Kinga, Wendy: What’s the greatest career risk you’ve ever taken?

Kinga: I think the biggest career risk I have ever taken was funding my first research from my own pocket just to gain more knowledge and experience. Almost as equally risky was starting my own practice while simultaneously doing my specialization in periodontics—and all that while taking care of my 5-year-old daughter. I guess I could say that I take risks every day. In the end, no risk means no reward.

Wendy: Leaving a well-paid, salaried job in the civil service to train as a dentist whilst I had a daughter in primary school.

Jina: What have been some of the biggest challenges you have faced throughout your career in dentistry?

Jina: Raising three children was the biggest challenge during my career. I felt like I couldn’t afford to give enough time and attention to them when they were young. At the same time, it was a challenge to stay afloat in the fast-changing dental profession. Most women dentists face challenges at home and at work.

Everyone: What is your advice for the next generation of young women oral health professionals? In other words, if you look back, what three pieces of advice do you have for your younger self?

Jina: Get involved in academic and social groups. Always be an active member of a women’s group. The glass ceiling opens up when we shout together.
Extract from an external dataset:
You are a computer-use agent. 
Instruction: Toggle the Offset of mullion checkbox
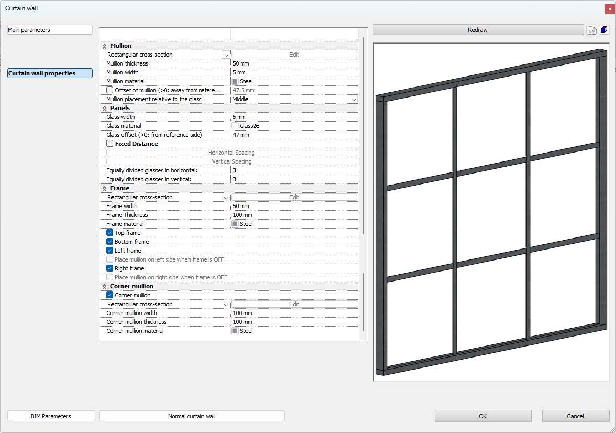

Juliane: Specialize, but not too early. Be sure you know enough about general dentistry before you go into detail. Choose your specialization wisely. Be yourself. Be a woman, not a better man. Take responsibility for your patients, the dental community, and society. Nobody is perfect: accept the situation as it is without giving up the will to change for the better.
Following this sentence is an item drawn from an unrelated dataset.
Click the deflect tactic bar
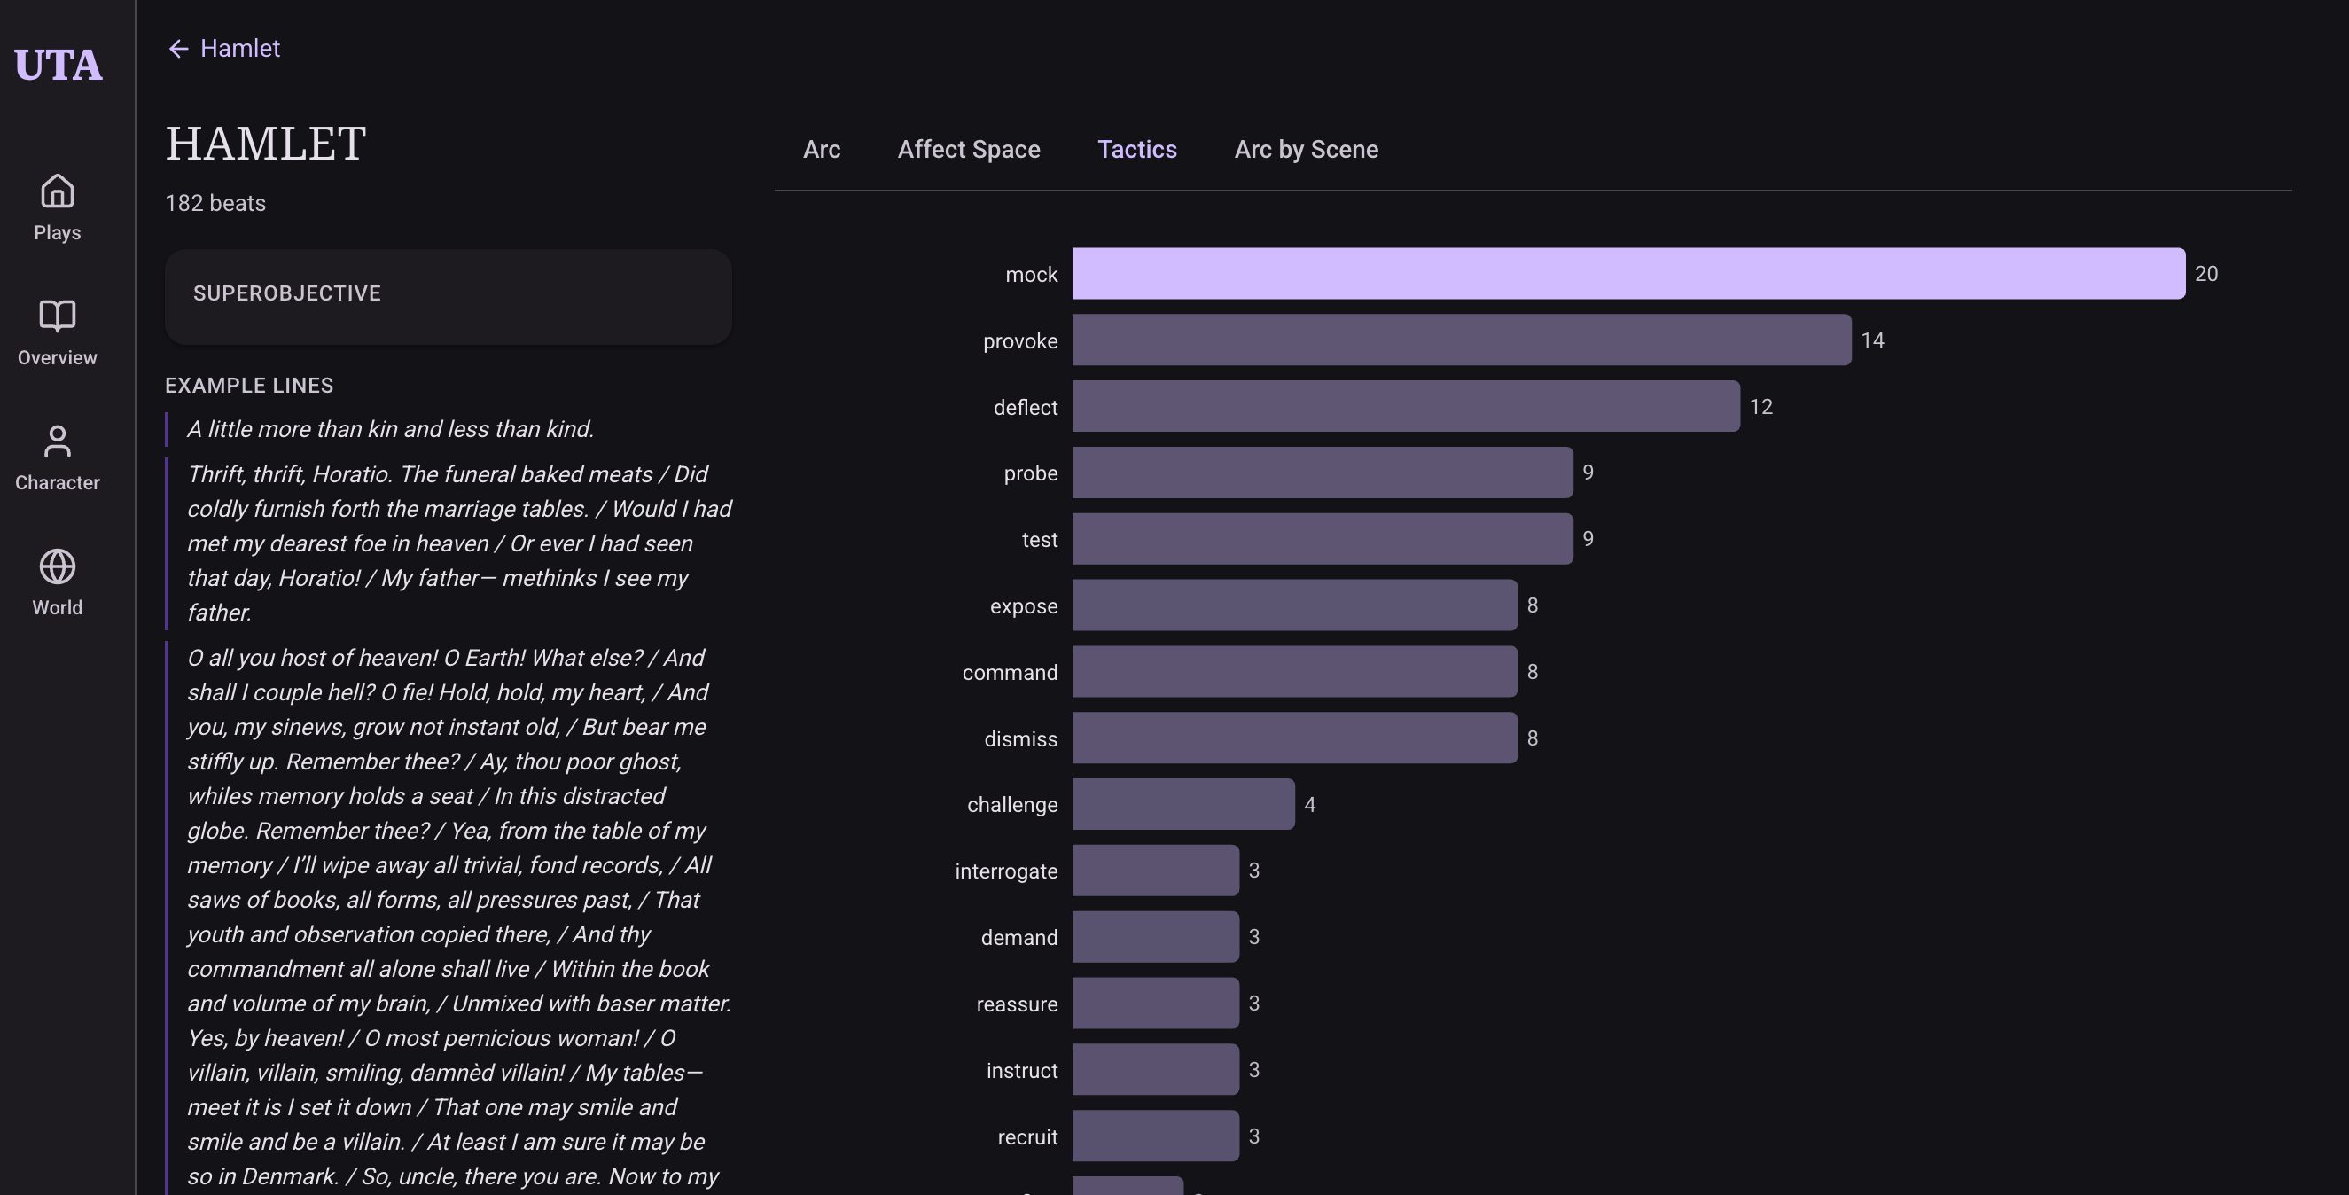 tap(1405, 407)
Kinga: Be a bit more humble at the beginning of your career and have more courage after a few years in the field. Never stop learning—gaining knowledge and experience will always pay off. Never give up—it takes hard work to be successful, but all that hard work pays off in the end.

Wendy: Be easy to work with. Say yes to opportunities offered—people tend not to ask twice. Be confident that you can do the job just as well as anyone else.

Irene: Find a mentor. Until recently, I only had male mentors throughout my career in organized dentistry. Now I recognize the need for a female mentor and would have LOVED to have had a female mentor by my side all these years. I do believe that because women have so many more responsibilities and are often so busy, we forget how valuable mentorship is for others. This is my message to our younger generation and students: don’t be afraid to approach us. Don’t wait for someone to pick you as a mentee. We are here for you!